Those of you who have been there know this is no parody. I lived it; I
was the creature. It's the mindset of people who believe that the
Kingdom of God is identical to the weekly calendar on the back of the
church newsletter. The duties of the committed Christian never end, and
heaven will be more of the same, just with no funerals and better
singing. I wish I were kidding
that evangelicalism is full of people who hate the idea of simple
pleasures, but I'm not joking. Verses like, "Do everything to the glory
of God" have been translated into, "Do everything, and be deadly
serious
about it." There are a lot of fine, dedicated Christians who feel it's
a sin to go to a restaurant for any reason other than evangelizing the
waitress. These fun-killing Christians believe that anything that isn't "spiritual" is "of the devil." Need examples? How long have you got? Ever consider reading
something like The Hobbit to your kids? Bad idea, since there
is a dragon in the book. We don't want kids thinking about dragons.
That might be fun. Classic children's literature in general? Who knows
what they are laughing at back there in their room? Crime novels?
Fantasy? Couldn't you better spend your time reading Left Behind
and using the books to evangelize your friends? How about reading them
"Christian" children's literature written by people who know how to
fill those little minds with Godly thoughts that will turn them into
good little Christians? Is there something
wrong with just enjoying a story? Why just enjoy sports? I mean it can be an OUTREACH. It can have a purpose. If you are involved in sports because you enjoy it, there's probably idolatry involved. (Evangelicals can take any sport from soccer to skeet shooting and turn it into a ministry.) How about motorcycling? Biking? Civil War reenacting? Video games? Pro-wrestling? These hobbies need not be simple pleasures. They can be ways to fellowship, evangelize, grow as Christians, and most importantly, sell stuff. If you are a serious disciple, you know what I mean. We recently had a
nature photographer visit our school. His work was superb. And, of
course, was presented complete with hymns in the soundtrack and various
spiritual lessons. NOW LISTEN- there was nothing wrong with this, especially
in our setting as a Christian school, but you have to realize that if
the photographer had said he did this for fun, and had never talked
about God or the various lessons in nature he observed, a lot of the
Christian adults present would have felt like something was WRONG.

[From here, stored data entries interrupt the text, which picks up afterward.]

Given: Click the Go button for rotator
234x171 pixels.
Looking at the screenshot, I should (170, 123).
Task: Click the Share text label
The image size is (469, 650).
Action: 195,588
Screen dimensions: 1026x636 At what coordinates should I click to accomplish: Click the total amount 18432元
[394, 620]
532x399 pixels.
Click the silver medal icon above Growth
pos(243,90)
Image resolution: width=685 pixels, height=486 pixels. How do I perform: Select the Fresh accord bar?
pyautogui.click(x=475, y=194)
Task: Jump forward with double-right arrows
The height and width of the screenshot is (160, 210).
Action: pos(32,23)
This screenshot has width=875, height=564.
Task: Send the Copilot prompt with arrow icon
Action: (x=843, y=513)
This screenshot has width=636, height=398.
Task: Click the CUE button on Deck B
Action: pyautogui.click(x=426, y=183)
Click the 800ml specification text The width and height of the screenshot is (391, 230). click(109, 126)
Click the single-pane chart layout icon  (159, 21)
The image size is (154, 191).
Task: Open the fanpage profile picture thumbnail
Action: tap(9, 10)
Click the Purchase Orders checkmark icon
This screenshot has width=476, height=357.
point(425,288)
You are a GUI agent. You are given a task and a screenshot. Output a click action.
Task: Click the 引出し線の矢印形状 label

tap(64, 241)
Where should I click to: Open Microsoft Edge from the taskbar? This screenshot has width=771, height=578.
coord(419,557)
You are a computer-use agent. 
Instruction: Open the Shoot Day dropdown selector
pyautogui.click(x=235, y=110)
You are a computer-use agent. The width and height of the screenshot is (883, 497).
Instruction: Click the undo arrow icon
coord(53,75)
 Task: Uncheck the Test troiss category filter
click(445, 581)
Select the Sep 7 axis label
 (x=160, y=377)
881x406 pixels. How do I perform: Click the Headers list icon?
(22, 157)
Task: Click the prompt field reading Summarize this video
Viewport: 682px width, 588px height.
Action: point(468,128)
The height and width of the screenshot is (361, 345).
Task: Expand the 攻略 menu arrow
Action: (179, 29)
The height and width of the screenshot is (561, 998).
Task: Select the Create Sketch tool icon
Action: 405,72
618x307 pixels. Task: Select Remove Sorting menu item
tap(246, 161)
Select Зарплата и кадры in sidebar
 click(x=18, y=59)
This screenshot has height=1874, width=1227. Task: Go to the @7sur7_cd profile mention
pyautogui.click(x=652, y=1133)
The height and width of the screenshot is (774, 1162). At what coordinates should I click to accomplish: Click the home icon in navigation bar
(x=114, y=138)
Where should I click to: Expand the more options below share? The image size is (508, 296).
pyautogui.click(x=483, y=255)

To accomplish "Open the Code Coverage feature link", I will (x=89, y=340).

People who just do things because they enjoy them have a problem. They
should be doing them for God. American evangelicals stand at the end of a long line of Christian attempts to make fun into a sin. Simple pleasures and sinful pleasures have always seemed synonymous to a remarkable number of serious Christians. Heirs of a theological mistake that said we are saved by seriousness, American evangelicals feel guilty about more things than a monastery full of Luthers. Not only should we turn normal activities into "ministries," we shouldn't "waste" our time with frivolous activities when we could be involved in "serious" discipleship. Which leads me to a quarrel I must pick with one of my heroes and influences, the seldom wrong Dr. John Piper. Dr. Piper has just published an excellent book for college students called Don't Waste Your Life. In the book, there is a captivating illustration of a young (very young) "retired couple" who spend their time playing softball and hunting for sea shells. In a great homiletical moment, Piper says (paraphrased), "Can you imagine them on the day of judgment, standing before Christ, saying, "Look Lord; here are our shells."? Now I won't argue with this excellent illustration. I will unpack some of its assumptions a bit. Piper teaches that the Christian must live what he calls a "wartime" lifestyle in the cause of bringing every nation to Christ. In actual fact, Piper's Christian Hedonism is living life as war. And we all know about simple pleasures in wartime. They are a luxury, often a waste, and generally suspicious. Soldiers may stop every so often for a baseball game, but their weapons--and their wartime mindsets--are never far away. So, in the case of
Piper's couple, early retirement to the beach is framed as a waste of
years that could
be spent on the mission field. And there are abundant
examples--including some at my own school--of those who turned
retirement into
productive years of service. I honor those who followed the call of God
to do exactly that with their remaining years. But I know- and so do
most reflective people- that Piper's example is making many assumptions
about this couple and their shells. Now, call me whatever
you want, but I'm bothered by something. What's wrong with collecting
shells and playing softball? Not what is wrong compared with these
things in excess or when compared to something else, but as they are- simple pleasures in God's world?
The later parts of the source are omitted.